The task calls for every line of the data to be retyped exactly.
═══ Records provided ═══
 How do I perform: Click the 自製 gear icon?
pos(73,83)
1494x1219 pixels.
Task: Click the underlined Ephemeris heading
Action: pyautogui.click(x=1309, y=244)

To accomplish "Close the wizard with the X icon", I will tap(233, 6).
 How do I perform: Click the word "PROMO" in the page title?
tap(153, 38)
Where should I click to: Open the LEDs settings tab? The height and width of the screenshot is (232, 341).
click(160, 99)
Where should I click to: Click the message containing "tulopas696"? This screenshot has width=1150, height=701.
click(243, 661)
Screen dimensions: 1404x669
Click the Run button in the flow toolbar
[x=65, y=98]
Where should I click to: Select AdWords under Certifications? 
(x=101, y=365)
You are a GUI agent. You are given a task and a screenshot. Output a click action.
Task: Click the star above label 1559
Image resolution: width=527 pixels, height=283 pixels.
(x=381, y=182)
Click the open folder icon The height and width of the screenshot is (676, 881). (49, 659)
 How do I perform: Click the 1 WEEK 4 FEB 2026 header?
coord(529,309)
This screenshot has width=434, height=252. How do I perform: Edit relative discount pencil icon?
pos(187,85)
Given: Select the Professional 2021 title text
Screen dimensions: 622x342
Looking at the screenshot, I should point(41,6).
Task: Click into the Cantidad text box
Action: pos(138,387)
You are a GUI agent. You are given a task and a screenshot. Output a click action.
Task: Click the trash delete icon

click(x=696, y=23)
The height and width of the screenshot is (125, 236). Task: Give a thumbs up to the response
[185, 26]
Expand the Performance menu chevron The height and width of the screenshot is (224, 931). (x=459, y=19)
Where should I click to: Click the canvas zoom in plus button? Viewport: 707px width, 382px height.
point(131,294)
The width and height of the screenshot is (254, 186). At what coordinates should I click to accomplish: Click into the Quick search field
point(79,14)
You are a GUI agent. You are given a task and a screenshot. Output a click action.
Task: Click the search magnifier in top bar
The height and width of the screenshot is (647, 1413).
═══
_Output below_
 How do I perform: Click the 自製 gear icon?
pos(73,83)
1494x1219 pixels.
Task: Click the underlined Ephemeris heading
Action: pyautogui.click(x=1309, y=244)

To accomplish "Close the wizard with the X icon", I will tap(233, 6).
 How do I perform: Click the word "PROMO" in the page title?
tap(153, 38)
Where should I click to: Open the LEDs settings tab? The height and width of the screenshot is (232, 341).
click(160, 99)
Where should I click to: Click the message containing "tulopas696"? This screenshot has width=1150, height=701.
click(243, 661)
Screen dimensions: 1404x669
Click the Run button in the flow toolbar
[x=65, y=98]
Where should I click to: Select AdWords under Certifications? 
(x=101, y=365)
You are a GUI agent. You are given a task and a screenshot. Output a click action.
Task: Click the star above label 1559
Image resolution: width=527 pixels, height=283 pixels.
(x=381, y=182)
Click the open folder icon The height and width of the screenshot is (676, 881). (49, 659)
 How do I perform: Click the 1 WEEK 4 FEB 2026 header?
coord(529,309)
This screenshot has width=434, height=252. How do I perform: Edit relative discount pencil icon?
pos(187,85)
Given: Select the Professional 2021 title text
Screen dimensions: 622x342
Looking at the screenshot, I should point(41,6).
Task: Click into the Cantidad text box
Action: pos(138,387)
You are a GUI agent. You are given a task and a screenshot. Output a click action.
Task: Click the trash delete icon

click(x=696, y=23)
The height and width of the screenshot is (125, 236). Task: Give a thumbs up to the response
[185, 26]
Expand the Performance menu chevron The height and width of the screenshot is (224, 931). (x=459, y=19)
Where should I click to: Click the canvas zoom in plus button? Viewport: 707px width, 382px height.
point(131,294)
The width and height of the screenshot is (254, 186). At what coordinates should I click to accomplish: Click into the Quick search field
point(79,14)
You are a GUI agent. You are given a task and a screenshot. Output a click action.
Task: Click the search magnifier in top bar
The height and width of the screenshot is (647, 1413).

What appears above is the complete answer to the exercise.